General cost financing has been criticized in the past. Money opposition appeared in the project plan 2025 for conservative policies, indicating that the financing of the National Health Institutes Research provided a lot of support to the “left” universities.

On Friday, Katie Miller, a member of the effort by Elon Musk, was published to cut the size of the federal government, on social media: “President Trump gets rid of the liberal diles fund.”

Universities bear a flagrant different point of view. Dr. Alan M. Garper, President of Harvard University, in a statement on Sunday, that the money supports scientific breakthroughs that “have become more frequent and more dependent.”

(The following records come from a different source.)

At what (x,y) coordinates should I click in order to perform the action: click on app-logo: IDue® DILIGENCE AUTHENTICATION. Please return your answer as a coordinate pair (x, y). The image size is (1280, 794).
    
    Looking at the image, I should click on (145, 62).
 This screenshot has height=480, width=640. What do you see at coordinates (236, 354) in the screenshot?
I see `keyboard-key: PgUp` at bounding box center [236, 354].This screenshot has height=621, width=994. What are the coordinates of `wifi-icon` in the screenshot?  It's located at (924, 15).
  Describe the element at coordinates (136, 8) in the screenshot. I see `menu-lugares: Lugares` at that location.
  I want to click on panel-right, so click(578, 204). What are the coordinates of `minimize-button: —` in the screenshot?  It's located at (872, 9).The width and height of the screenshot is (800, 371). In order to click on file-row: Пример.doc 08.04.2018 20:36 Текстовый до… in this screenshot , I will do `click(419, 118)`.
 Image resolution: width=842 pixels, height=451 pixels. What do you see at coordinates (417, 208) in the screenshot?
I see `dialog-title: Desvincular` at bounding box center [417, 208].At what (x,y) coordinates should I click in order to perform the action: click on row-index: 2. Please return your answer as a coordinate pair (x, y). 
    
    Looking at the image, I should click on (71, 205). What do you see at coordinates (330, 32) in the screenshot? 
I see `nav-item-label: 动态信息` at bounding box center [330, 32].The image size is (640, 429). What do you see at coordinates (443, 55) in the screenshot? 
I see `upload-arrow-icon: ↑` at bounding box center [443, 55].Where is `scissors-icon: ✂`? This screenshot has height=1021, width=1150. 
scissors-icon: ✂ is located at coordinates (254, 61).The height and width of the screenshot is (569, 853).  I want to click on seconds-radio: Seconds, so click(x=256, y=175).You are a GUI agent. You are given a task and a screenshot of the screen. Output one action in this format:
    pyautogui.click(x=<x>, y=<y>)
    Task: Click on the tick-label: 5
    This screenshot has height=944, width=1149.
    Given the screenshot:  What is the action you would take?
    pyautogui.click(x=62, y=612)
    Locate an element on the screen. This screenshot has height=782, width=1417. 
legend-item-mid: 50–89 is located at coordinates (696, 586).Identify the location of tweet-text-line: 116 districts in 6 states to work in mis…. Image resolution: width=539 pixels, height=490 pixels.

“At a time of rapid steps in quantum computing, artificial intelligence, brain science, biological imaging, and regenerative biology, and when other countries expand their investments in science, America should not fall intentionally and risks from its main location on the endless borders, he said Dr. Garper.

Prosecutors, including the American Medical Colleges Association and the American Association of Pharmacy Colleges, claimed that the sudden reduction in financing “will lead to” ruin “on critical research and forced universities in the end to dispense with employees, close laboratories and close some research programs.

In a legal note related to the lawsuit, universities argued that the funds were indispensable in research, including in the facilities in which laboratory animals are subject to clinical tests, to computer systems that analyze large quantities of data, and for blood banks and other expenses that cannot be Directly linked to one project.

If the discounts in financing are the survival of legal challenges, the prosecutors wrote, “Research laboratories will literally appear because there is no electricity.”

They argued that smaller institutions may not be able to maintain any research and “can be closed completely.”

Congress thwarted a previous effort during President Trump’s first term to reduce indirect research financing. The legislators added measures to the budget bills to ensure that the money remains at the levels agreed upon by researchers and federal officials.

In the lawsuit, the Universities Association argued that the current proposal violated the will of Congress and also challenged standard administrative procedures.

In granting a temporary stop for the correction, Judge Kelly spent that the prosecutor “would maintain an immediate and unleash injury.”

A session date was set on February 21.